I want to connect to postgres db using Dask where the database is behind an SSH tunnel. While there are methods to create SSH tunnels in Python, I haven't found a straightforward way to integrate this with Dask's connection mechanisms.
One potential solution is to locally port forward the database connection and then connect to localhost:port, where the tunnel is established. However, I'm uncertain about how this approach will function within a Dask cluster. Since the SSH tunnel is created on the node where the tunnel code is executed, it might not be accessible on Dask workers.
I'm currently using the
dd.read_sql_query(query, connection_string)
method for reading SQL queries in Dask. I'm considering whether I need to create the SSH tunnel on each worker node using
client.run(create_ssh_tunnel)
However, I'm unsure about how this will interact with auto-scaling. Specifically, during periods of high load when Dask workers autoscale, will they first create the tunnel on the worker nodes?

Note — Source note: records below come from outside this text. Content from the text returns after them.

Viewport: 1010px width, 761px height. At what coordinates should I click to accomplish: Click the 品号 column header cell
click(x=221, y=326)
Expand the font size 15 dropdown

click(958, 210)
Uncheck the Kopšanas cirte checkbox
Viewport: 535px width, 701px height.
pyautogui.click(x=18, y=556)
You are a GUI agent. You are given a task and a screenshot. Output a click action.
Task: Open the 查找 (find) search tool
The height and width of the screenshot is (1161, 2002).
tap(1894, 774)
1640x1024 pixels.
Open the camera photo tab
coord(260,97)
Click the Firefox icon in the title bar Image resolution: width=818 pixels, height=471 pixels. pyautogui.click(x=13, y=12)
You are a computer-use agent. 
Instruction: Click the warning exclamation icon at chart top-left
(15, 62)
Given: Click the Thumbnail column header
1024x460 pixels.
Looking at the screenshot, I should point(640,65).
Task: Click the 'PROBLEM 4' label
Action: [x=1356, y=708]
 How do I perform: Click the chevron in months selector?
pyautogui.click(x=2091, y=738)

during periods of high load when Dask workers autoscale, will they first create the tunnel on the worker nodes
No, client.run
happens once when you call it, on the workers that are connected at the time. If you want each worker to do something at launch, you want a Nanny (if using) or Worker plugin, see https://distributed.dask.org/en/stable/plugins.html . You would define a setup() method calling your SSH creation function. You should ensure that you handle possible error cases (clean up on teardown, and cope with the tunnel already being open).
Minimal example:
class WorkerSSH(WorkerPlugin):
def setup(self, worker):
create_ssh_tunnel()
plugin = WorkerSSH(logging)
client.register_plugin(plugin)